Pathé Vidéo
2006
Horreur
Format 1.85 - 16/9 compatible 4/3 - Double couche
Langages : Anglais DD 5.1 - Français DD 5.1 - Français Dolby Surround 2.0 - Anglais Dolby Surround 2.0
Sous-titres : Français
Critique Image
A la vue de ce Profanations, il est une chose qui nous saute immédiatement aux yeux : jamais un film du très sympathique Mike Mendez n'avait profité d'une image, comment dire, aussi "pro". Ainsi, le côté fou-fou et un peu bricolé du tournage en vidéo de ses deux premières oeuvres laisse ici la place à une image bien plus "cinématographique, qui se traduit par un rendu avec une vraie consistance de péloche.
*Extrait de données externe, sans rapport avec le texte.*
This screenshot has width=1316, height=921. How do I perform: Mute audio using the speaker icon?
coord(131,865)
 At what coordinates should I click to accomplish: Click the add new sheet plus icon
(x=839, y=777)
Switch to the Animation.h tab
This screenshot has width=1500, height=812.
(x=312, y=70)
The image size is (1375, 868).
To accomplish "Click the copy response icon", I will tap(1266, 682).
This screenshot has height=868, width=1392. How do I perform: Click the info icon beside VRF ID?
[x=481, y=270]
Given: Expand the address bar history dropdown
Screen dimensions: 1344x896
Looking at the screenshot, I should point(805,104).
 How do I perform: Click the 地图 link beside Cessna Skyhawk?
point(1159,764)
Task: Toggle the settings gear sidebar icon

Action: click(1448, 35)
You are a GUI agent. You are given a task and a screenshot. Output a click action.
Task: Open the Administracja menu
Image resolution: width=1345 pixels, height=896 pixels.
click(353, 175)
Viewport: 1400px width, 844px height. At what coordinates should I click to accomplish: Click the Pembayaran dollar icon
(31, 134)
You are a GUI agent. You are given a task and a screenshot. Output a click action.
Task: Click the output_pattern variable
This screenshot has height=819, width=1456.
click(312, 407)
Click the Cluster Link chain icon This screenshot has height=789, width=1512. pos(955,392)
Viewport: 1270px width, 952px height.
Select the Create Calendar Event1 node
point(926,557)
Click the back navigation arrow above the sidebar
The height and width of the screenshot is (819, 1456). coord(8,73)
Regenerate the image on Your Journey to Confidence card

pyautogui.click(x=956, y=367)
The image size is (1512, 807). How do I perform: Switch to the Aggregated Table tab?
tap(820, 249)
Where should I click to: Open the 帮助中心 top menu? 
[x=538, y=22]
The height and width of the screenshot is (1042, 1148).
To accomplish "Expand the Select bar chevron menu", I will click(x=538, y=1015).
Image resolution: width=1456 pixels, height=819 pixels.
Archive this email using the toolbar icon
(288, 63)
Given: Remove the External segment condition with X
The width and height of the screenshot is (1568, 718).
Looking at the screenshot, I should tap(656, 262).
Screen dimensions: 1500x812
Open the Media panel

Les lumières profitent bien sûr d'un tel traitement - avec des contrastes souvent bien marqués - mais ce qui nous étonnera le plus est un jeu sur le grain de l'image qui donne à l'ensemble une allure assez old-school, bien éloignée de l'avant-gardisme d'un Serial Killers ou de Le Couvent. Néanmoins, ce grain va finir par devenir problématique car la compression n'est pas des plus précises et vont ainsi apparaître nombre de contours en escalier, surtout à la frontière des zones claires et sombres. Sans oublier quelques gênes provoquées par des scintillements et une perte occasionnelle du piqué des couleurs, qui achèvent de ternir la qualité générale de l'image de ce dvd.
Critique Son
Le dvd propose des pistes sonores anglaises et françaises à la fois en Dolby Digital 5.1 et Dolby Surround 2.0, ce qui ne manquera pas de faire plaisir à tous ceux qui ne possèdent de home cinema. Pour les autres, ils préfèreront bien évidemment les pistes en 5.1 qui jouissent d'une excellente spatialisation de la bande-sonore, avec plein de sons flippants qui ne cesseront de vous passer dans le dos, tout autour, de partout, grâce aux enceintes de votre installation. A ce petit jeu, nous remarquerons que le français et l'anglais s'affrontent à niveau presque égal, musiques et bruitages ayant un rendu très proche. Nous avouerons cependant une nette préférence pour la v.o. car elle seule nous donne à entendre Tchéky Kario s'exprimant dans un anglais aux tonalités françaises si marrantes. Par-delà tout cela, il faut quand même avouer que des basses un peu plus présentes n'auraient pas fait tâche dans le paysage sonore de Profonations, mais on en restera là pour les défauts.